Contos, Fotos e Histórias do Marquês da Ajuda, Cacela e Sta Rita

quarta-feira, agosto 23, 2006

Complexo de Ofélia (a galinha)

Ofélia possuía personalidade de fêmea. Passeava a sua classe, quintal fora, com distinção de quem desfila em passerelle. O seu sonho, ainda franga, era ser rainha de uma capoeira sem redes, um lugar na natureza, batido pelos ventos, agitando a plumagem luzidia. Galinha de sonho de um galo encantado, longe da panela, do forno e das fogueiras. Ofélia detestava os santos populares. As crianças corriam, saltavam sobre o fogo, queimavam alcachofras, frutos do cardo manso que também ardia. Mas as alcachofras eram tipo Fénix, renasciam do fogo no dia seguinte, bem... algumas, porque outras ficavam em carvão.
Mas o que estava a acontecer não era a realização do sonho era a confirmação do pesadelo.
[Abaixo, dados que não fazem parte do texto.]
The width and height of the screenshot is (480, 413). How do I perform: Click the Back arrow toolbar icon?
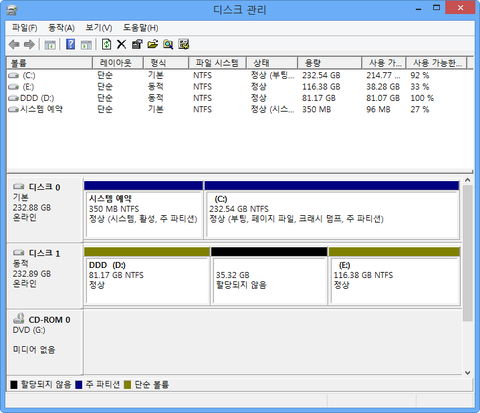coord(14,44)
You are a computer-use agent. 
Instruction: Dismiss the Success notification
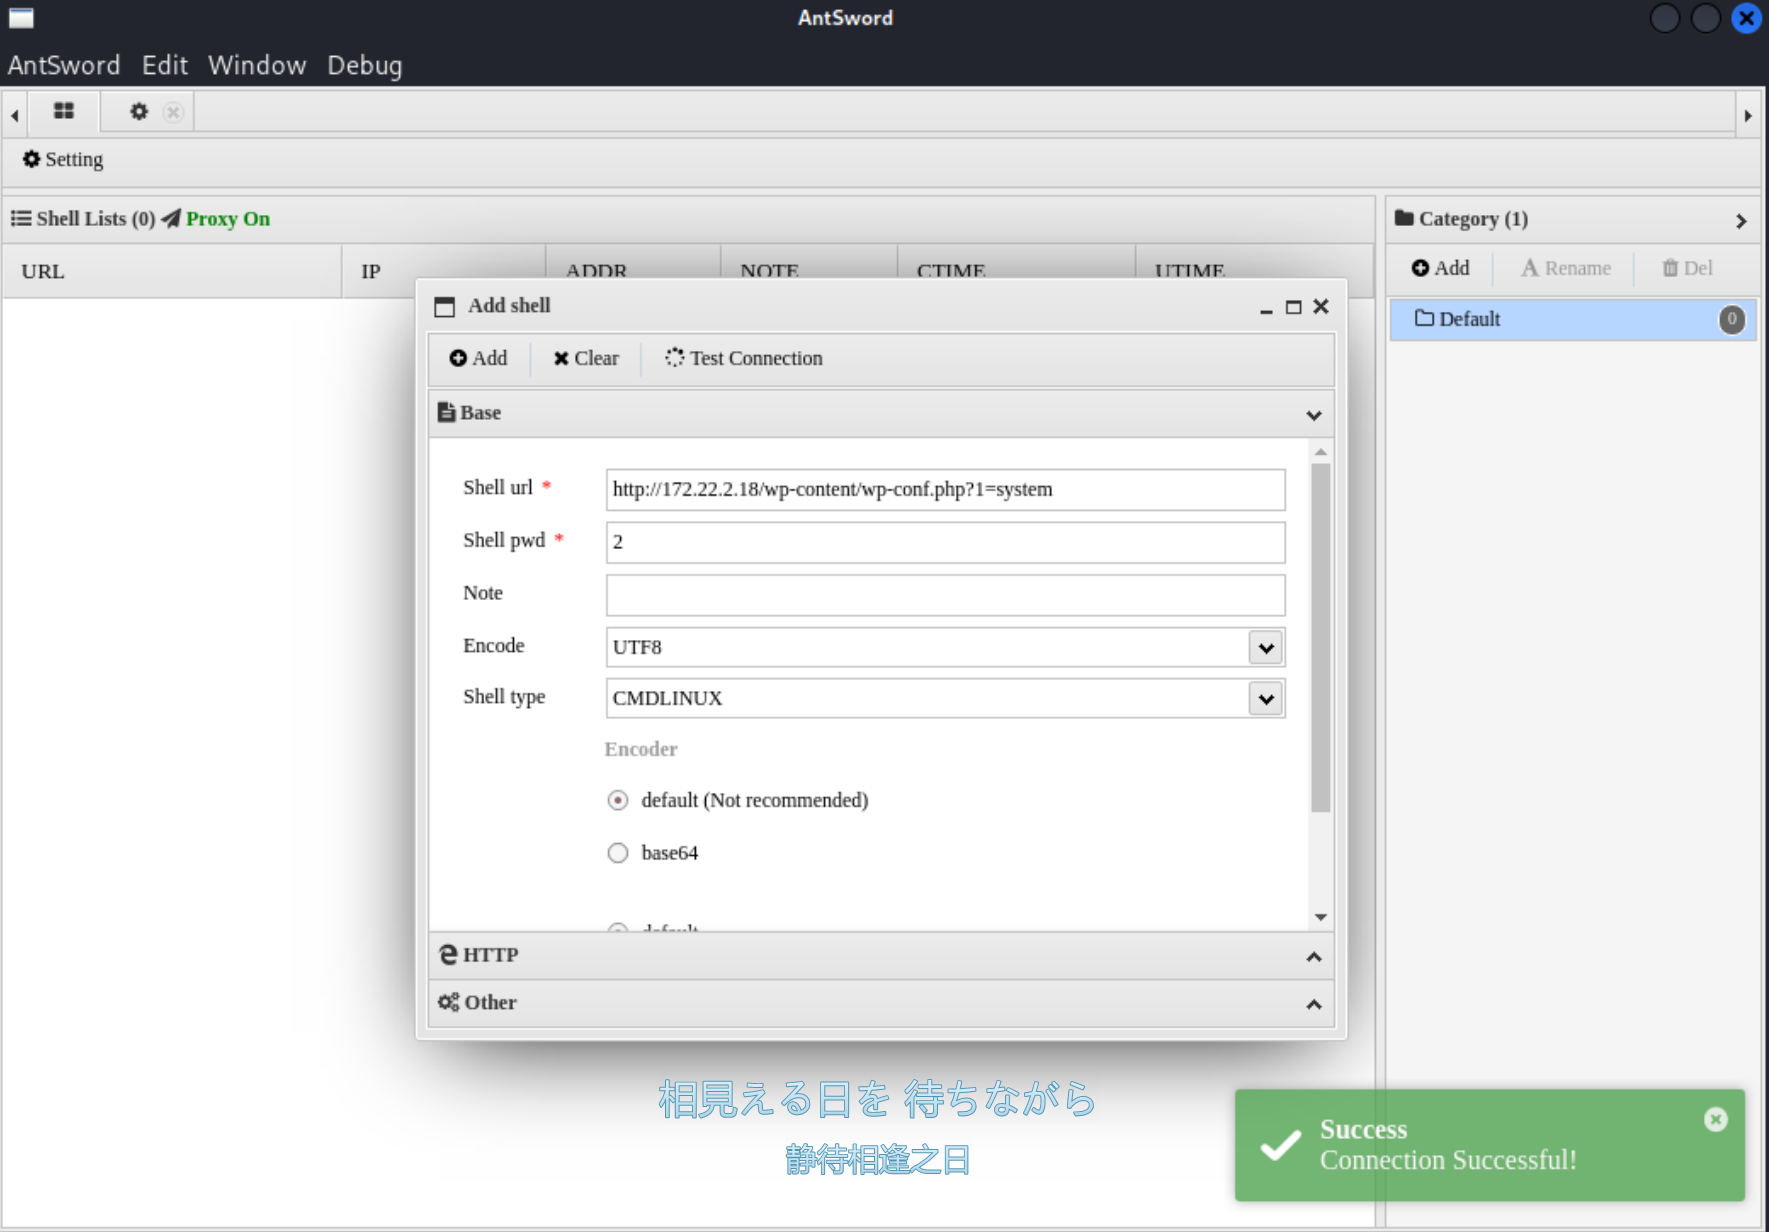1715,1120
O branco de coração preto preenchia os espaços de meditação e relaxamento de Ofélia e um estranho murmurar, sibilino e verrugoso alterava o seu cacarejar. Faltava-lhe a felicidade de encontrar minhoca na terra esgravatada e galo, para companheiro de manhãs despertas pelo seu cantar. Có coró có có...có coró có có, código da madrugada e da carícia erótica. Espreguiçar asas, estendendo-as ao limite da linha de voo em corrida na exiguidade das paredes do quintal. Quantas vezes questionou Ofélia o tamanho do seu pequeno cérebro e pensamento tão vasto. Quantas e quantas vezes se interrogou: como é possível nesta dimensão ser apenas galinha?